The leading category is System Administrator, followed by Research Software Engineer, Software Engineer, and then Manager and Computer Scientist. We believe this sample explains why most of survey respondents reported having intermediate or expert level experience with containers - these are the folks actively provisioning, building, and supporting the container technologies. In future years we might consider expanding the audience out to more scientific communities to get feedback from more beginners.

We can tell from this question that we have a diverse community.

What is your primary environment

Most of you are in academia, followed by commercial environments and national laboratories and even consulting. This is both an expected result and fantastic to see the diversity of our community.

Container usage in HPC spans academia, national labs, industry, and beyond.

How do you rate your experience with containers?

It was surprising to see the majority of respondents report intermediate to expert usage. We likely need to do a better job to engage with beginner container users.

The majority of the HPC containers community that we surveyed reports intermediate to expert ability.

The HPC containers community has a lot of developers! This question would be interesting to expand out into the kind of developer. For example, a core container technology is different from a container orchestration tool, which is also different than a metadata extraction tool.

Developers, developers, developers! We have a surprisingly large developer base in this survey audience.


About Container Technologies

Which container technologies are supported on the system(s) you are working on?

Singularity / Apptainer is the most commonly provided container technology, followed by Docker and Podman. It’s not clear in what context Docker is being provided. We likely need to expand the questions to ask about the type of cluster or resource where the container technology is provided to give better insight to this answer.

It's clear that centers provide a range of supported technologies, with a handful being more likely to be found than others.

On those same systems and out of the set above, which HPC container technologies are you using?

The usage mirrors the provision, albeit fewer people report using each. For Singularity, the difference is small (~20), but for Docker (~35) and Podman (of those that reported their center provided it, only half actually report using it) the differences are larger. This question suggests that centers should keep abreast of what users want to use vs. what is provided.

However, of that set, a fewer number are reported to be used regularly.

What container technologies do you use on your local machine(s), personal or for work?

Logically, Docker (and having root) is a standard and the preferred container technology when we have full control. Of the rootless “HPC” set, Singularity / Apptainer is next, followed by Podman.

For local usage, Docker is king.

Which HPC container technologies have you not used that you would like to use?

□ □ □

[TASKS TO CARRY OUT]:
(1) Which respondent categories does the opening sentence of the HPC container survey text name? List every one.
(2) How would you render this sentence from the HPC container survey text in French: "It was surprising to see the majority of respondents report intermediate to expert usage."
The dataset items are not needed.

[Dataset items]:
□ □ □

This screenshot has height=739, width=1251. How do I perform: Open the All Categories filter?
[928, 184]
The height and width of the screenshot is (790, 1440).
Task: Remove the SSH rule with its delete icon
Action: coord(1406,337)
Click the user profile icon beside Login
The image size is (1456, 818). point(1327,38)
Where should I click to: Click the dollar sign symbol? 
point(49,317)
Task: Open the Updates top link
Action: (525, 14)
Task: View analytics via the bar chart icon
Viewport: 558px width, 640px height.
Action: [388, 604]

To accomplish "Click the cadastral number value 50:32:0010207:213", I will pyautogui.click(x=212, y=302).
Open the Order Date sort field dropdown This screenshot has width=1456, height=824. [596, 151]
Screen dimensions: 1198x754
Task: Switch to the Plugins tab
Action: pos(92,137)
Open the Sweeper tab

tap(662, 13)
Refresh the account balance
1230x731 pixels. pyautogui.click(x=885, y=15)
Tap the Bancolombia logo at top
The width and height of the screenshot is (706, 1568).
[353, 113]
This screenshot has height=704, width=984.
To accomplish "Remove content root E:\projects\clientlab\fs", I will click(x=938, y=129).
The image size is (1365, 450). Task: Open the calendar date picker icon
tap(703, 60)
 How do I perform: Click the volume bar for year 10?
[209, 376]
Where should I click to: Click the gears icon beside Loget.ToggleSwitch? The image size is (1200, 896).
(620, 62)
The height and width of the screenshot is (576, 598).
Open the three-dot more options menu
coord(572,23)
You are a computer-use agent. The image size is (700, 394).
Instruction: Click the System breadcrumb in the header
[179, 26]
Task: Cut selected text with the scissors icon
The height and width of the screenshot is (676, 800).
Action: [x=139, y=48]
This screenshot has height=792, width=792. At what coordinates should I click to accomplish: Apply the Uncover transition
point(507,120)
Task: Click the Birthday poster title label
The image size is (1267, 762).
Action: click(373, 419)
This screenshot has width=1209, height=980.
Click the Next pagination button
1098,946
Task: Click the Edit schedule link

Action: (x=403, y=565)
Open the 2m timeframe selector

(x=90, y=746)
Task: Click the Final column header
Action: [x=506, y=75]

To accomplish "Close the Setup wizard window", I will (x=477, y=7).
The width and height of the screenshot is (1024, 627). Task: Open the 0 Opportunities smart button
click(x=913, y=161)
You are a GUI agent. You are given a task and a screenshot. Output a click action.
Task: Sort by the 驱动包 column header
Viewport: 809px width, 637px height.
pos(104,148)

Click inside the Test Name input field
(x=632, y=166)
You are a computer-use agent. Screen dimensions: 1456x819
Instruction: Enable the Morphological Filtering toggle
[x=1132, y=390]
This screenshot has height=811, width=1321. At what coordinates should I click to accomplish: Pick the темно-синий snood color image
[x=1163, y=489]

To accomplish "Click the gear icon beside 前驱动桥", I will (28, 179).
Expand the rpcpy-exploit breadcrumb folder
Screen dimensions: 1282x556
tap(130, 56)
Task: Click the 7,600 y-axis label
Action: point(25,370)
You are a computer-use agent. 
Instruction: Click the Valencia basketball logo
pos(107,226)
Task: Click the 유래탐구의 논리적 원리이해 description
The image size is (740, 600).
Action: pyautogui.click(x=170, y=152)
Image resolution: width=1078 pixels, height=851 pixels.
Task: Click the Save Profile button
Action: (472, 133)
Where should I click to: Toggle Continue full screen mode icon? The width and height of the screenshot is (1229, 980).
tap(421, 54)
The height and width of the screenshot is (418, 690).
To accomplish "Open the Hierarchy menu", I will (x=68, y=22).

□ □ □

[IN RESPONSE]:
(1) System Administrator, Research Software Engineer, Software Engineer, Manager, Computer Scientist

(2) Il a été surprenant de voir la majorité des répondants déclarer un niveau d'utilisation intermédiaire à expert.